What you will do:
Work out how many lines of the listing below hold the word "link", and give that number only.
---------- Excerpted data ----------
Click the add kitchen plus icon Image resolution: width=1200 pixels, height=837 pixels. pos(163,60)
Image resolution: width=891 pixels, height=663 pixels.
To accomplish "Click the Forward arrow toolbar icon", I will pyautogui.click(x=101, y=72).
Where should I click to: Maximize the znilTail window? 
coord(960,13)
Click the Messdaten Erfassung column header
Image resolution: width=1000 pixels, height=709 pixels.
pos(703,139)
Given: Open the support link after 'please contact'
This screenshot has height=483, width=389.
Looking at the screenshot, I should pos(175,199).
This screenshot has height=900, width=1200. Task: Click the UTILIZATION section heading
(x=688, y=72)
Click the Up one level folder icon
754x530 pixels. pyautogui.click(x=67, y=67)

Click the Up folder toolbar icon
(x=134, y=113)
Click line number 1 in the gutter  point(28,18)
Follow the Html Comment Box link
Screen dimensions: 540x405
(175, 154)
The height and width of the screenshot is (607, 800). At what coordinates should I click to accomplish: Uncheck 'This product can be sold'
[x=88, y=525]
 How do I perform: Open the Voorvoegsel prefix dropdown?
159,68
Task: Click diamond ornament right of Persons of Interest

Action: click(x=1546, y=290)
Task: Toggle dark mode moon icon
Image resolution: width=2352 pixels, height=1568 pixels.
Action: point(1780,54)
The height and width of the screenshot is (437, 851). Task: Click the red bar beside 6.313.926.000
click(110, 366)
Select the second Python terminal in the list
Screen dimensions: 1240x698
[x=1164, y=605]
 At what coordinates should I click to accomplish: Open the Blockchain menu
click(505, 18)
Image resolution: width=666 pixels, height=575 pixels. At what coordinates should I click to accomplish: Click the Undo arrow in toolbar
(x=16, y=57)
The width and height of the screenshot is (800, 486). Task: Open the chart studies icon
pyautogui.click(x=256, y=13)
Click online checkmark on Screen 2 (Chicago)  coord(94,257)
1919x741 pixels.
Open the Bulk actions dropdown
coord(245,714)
----------
Completed task:
2